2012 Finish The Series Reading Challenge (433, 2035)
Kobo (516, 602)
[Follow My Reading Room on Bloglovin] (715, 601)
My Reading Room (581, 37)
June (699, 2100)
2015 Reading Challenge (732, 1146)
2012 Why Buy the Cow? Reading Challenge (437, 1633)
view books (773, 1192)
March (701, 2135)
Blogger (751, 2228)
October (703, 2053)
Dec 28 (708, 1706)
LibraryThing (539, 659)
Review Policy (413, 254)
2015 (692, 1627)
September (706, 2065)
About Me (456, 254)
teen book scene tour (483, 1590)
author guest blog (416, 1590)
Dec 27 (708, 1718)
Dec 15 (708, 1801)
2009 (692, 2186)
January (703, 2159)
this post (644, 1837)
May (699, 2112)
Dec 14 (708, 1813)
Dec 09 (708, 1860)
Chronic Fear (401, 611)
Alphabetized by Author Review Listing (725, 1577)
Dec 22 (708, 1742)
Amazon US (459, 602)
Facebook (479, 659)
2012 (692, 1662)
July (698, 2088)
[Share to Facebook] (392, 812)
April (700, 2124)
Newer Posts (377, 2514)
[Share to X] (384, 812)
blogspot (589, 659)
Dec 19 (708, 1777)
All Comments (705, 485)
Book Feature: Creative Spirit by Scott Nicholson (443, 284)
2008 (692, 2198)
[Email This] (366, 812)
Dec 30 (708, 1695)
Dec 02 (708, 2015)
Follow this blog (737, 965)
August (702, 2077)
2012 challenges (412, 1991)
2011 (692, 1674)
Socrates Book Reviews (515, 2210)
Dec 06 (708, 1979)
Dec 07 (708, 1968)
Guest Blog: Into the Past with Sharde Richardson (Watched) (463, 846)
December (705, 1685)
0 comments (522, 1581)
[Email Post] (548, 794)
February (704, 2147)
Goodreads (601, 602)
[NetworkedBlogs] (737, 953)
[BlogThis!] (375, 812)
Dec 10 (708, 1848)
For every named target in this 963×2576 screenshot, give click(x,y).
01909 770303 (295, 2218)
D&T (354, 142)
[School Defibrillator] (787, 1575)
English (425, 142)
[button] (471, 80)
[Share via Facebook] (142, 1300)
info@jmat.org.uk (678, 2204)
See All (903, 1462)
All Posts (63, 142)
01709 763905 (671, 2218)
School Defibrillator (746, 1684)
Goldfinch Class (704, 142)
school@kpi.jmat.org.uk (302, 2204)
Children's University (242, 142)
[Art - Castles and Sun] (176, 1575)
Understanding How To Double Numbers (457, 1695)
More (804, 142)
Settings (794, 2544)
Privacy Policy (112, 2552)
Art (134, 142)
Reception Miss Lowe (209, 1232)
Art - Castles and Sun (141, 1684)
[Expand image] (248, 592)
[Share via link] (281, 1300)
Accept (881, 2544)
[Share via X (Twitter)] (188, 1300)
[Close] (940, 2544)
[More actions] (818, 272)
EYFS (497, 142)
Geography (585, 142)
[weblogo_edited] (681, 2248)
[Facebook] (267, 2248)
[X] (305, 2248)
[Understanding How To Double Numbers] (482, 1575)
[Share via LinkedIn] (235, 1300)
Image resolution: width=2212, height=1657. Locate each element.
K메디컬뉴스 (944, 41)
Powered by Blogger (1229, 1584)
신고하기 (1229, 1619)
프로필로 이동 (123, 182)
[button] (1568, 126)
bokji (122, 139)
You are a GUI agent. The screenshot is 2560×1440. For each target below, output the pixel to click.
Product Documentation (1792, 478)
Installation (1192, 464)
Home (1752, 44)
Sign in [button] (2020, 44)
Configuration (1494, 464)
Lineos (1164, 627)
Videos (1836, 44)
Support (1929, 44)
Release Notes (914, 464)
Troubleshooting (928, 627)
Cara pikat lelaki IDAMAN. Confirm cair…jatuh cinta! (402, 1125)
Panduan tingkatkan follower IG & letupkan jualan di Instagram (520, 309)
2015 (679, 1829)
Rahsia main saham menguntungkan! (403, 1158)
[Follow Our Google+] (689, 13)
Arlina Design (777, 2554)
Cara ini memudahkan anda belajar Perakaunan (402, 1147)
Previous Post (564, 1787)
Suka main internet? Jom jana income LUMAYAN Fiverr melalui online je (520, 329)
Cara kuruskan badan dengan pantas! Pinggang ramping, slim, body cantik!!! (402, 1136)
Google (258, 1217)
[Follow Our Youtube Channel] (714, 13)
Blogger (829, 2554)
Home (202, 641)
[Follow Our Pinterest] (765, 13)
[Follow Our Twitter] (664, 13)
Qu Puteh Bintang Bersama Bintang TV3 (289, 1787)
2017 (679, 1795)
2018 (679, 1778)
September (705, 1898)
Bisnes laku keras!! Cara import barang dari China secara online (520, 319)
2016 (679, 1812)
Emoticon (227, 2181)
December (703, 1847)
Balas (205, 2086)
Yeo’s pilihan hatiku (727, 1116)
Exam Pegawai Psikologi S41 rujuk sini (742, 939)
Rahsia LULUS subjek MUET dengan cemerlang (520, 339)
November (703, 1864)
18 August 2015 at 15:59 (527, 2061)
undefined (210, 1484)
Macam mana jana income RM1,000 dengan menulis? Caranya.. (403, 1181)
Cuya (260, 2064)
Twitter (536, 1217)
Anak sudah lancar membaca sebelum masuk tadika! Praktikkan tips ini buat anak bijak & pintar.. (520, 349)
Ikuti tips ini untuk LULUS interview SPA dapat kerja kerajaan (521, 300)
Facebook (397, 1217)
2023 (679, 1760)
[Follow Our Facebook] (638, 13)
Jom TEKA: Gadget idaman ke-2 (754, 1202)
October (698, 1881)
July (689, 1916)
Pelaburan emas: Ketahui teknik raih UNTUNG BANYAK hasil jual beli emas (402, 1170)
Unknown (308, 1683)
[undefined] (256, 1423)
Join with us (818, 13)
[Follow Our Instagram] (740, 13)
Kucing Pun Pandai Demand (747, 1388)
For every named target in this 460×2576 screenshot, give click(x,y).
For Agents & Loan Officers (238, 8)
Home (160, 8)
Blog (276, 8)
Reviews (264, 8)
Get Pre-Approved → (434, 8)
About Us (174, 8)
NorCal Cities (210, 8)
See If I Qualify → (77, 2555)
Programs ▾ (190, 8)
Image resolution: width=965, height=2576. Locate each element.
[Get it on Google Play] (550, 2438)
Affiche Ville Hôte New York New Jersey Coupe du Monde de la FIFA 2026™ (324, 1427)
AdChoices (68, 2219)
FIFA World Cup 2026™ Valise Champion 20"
※
* Problem to solve: For every line of the material above that contains the word "give", show the line.

* Exercise response:
For every named target in this 963×2576 screenshot, give click(x,y).
For every named target in this 460×2576 screenshot, give click(x,y).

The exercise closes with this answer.